To overcome the differences, German Environment Minister Svenja Schulze said she had invited European climate and environment ministers to Berlin to discuss the proposal at the end of September.

“I hope that we can find common ground at this meeting,” she said.

…and not enough for others”

Von der Leyen’s proposal also met criticism from both climate activists and industrial players.

While environmentalists generally welcomed the increased targets, many on Wednesday said that this fell behind the 65-per-cent cut they say science prescribes to reach the goal of climate neutrality.

So far, emissions have only dropped by 25 per cent compared to 1990, according to commission figures.

Citing the commission’s plan for achieving the new goal, set to be released on Thursday, climate activists accused the commission of fudging numbers.

Instead of looking at real emissions reductions, they warned, the commission proposed to include emissions absorbed by forests and soil in the calculations.

EU Parliamentarian Delara Burkhardt, of the centre-left German Social Democratic Party, said this accounted for about 3 to 5 per cent of emissions, meaning that the total emissions reduction only came to between 50 to 52 per cent, not 55.

“The proposed new EU climate goal for 2030 is a deceptive package,” she said.

Director of Climate Action Network Europe Wendel Trio meanwhile said the new target had to be considered a “baseline” and warned “the world needs is real emission reductions, not accounting tricks.”

Impact on companies in several industries

Sceptics on the other side, meanwhile, argue that the EU targets are unrealistically high or called for companies to be allowed to reduce emissions voluntarily.

A summary of an impact assessment by the commission seen by dpa suggests car emissions would have to be reduced by 50 per cent if the 55 per cent overall goal is to be achieved. Current legislation only prescribes a 37.5-per-cent drop by 2030.

Hans Juergen Kerkhoff, president of the German Steel Federation, meanwhile said that the target meant companies would require “extensive financial assistance” to create incentives to invest in low carbon technologies.

The EU would also have to ensure that this did not pose a threat to the European steel industry’s worldwide competitiveness, he said.

Not all company representatives rejected the goals, however, with 150 business leaders urging European leaders on Tuesday to agree to a target of at least 55 per cent of greenhouse gas reductions.

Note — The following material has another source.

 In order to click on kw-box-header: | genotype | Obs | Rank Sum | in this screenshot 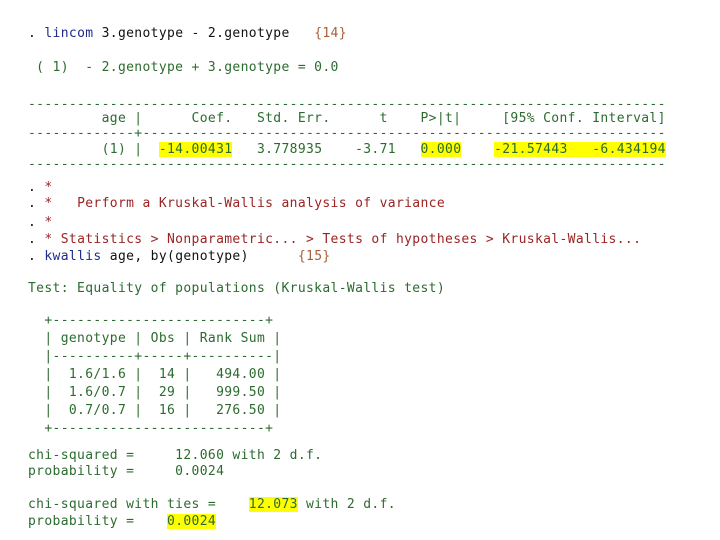, I will do `click(154, 339)`.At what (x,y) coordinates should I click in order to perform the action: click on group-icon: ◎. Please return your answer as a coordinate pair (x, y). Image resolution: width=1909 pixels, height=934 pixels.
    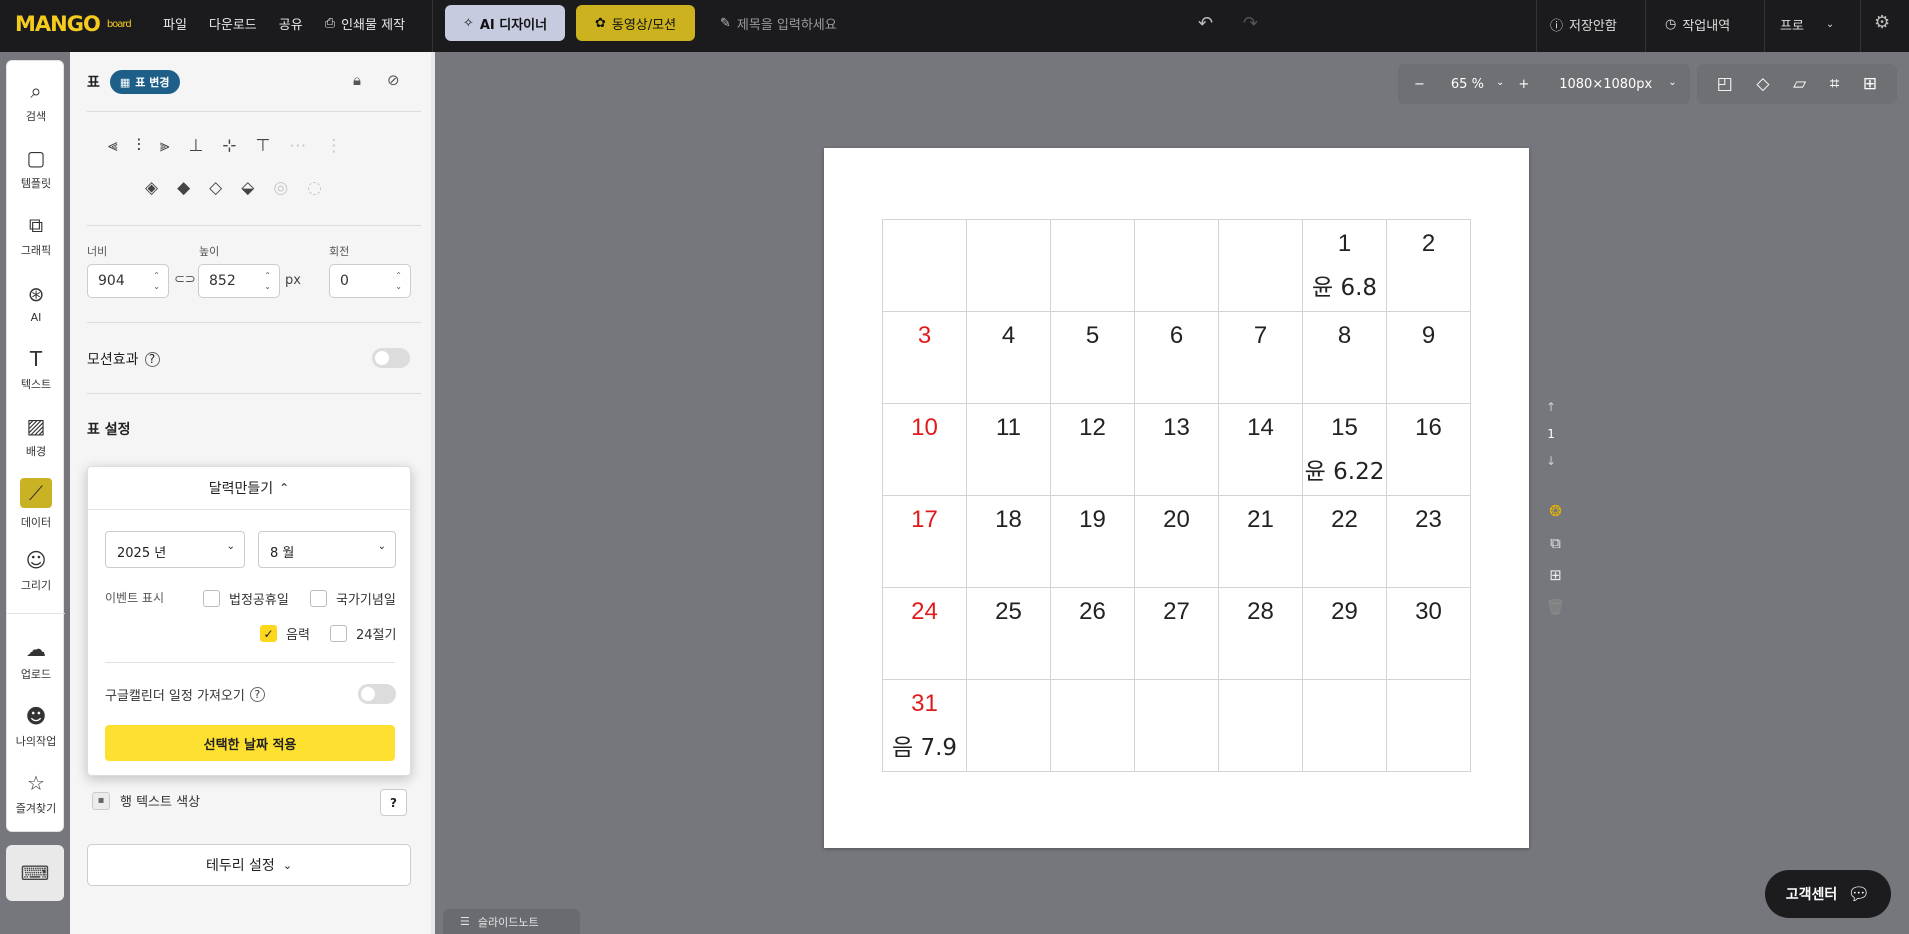
    Looking at the image, I should click on (280, 188).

These include the CEOs of Philip Morris International, Coca-Cola European Partners and Deutsche Bank.

Von der Leyen also proposed that the EU’s 750-billion-euro (890-billion-dollar) coronavirus economic recovery fund – which still needs to be adopted by EU institutions – should be 30-per-cent financed by so-called green bonds.

Green bonds are financial instruments designed to raise funds for environmentally friendly projects.

Much of the debate surrounding the EU’s recovery fund and long-term budget has centred on how to fund them.

Another proposed way of raising money would be through a carbon border tax for high-polluting imports into the EU.

“Carbon must have its price – because nature cannot pay the price anymore,” von der Leyen said in her speech.

This would, she said, ensure a level playing field between foreign producers from countries with less stringent environmental regulations – and therefore lower costs – and EU producers.